Three decades ago, store-operated Ca2 + entry (SOCE) was identified as a unique mechanism for Ca2 + entry through plasma membrane (PM) Ca2 +-permeable channels modulated by the intracellular Ca2 + stores, mainly the endoplasmic reticulum (ER). Extensive analysis of the communication between the ER and the PM leads to the identification of the protein STIM1 as the ER-Ca2 + sensor that gates the Ca2 + channels in the PM. Further analysis on the biophysical, electrophysiological and biochemical properties of STIM1-dependent Ca2 + channels has revealed the presence of a highly Ca2 +-selective channel termed Ca2 + release-activated Ca2 + channel (CRAC), consisting of Orai1 subunits, and non-selective cation channels named store-operated channels (SOC), including both Orai1 and TRPC channel subunits.
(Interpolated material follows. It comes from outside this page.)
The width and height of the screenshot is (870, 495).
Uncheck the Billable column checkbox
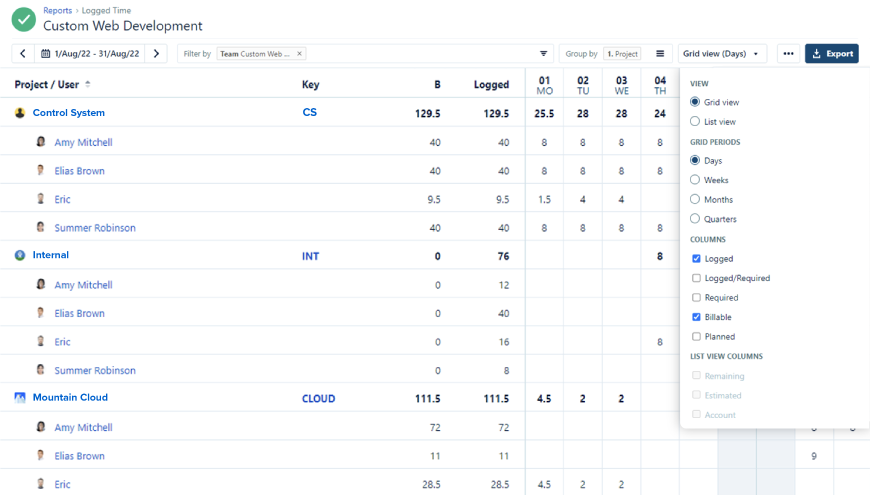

Since the identification of the key elements of CRAC and SOC channels a number of intracellular modulators have been reported to play essential roles in the stabilization of STIM-Orai interactions, collaboration with STIM1 conformational changes or mediating slow Ca2 +-dependent inactivation. Here, we review our current understanding of some of the key modulators of STIM1-Orai1 interaction, including the proteins CRACR2A, STIMATE, SARAF, septins, golli and ORMDL3.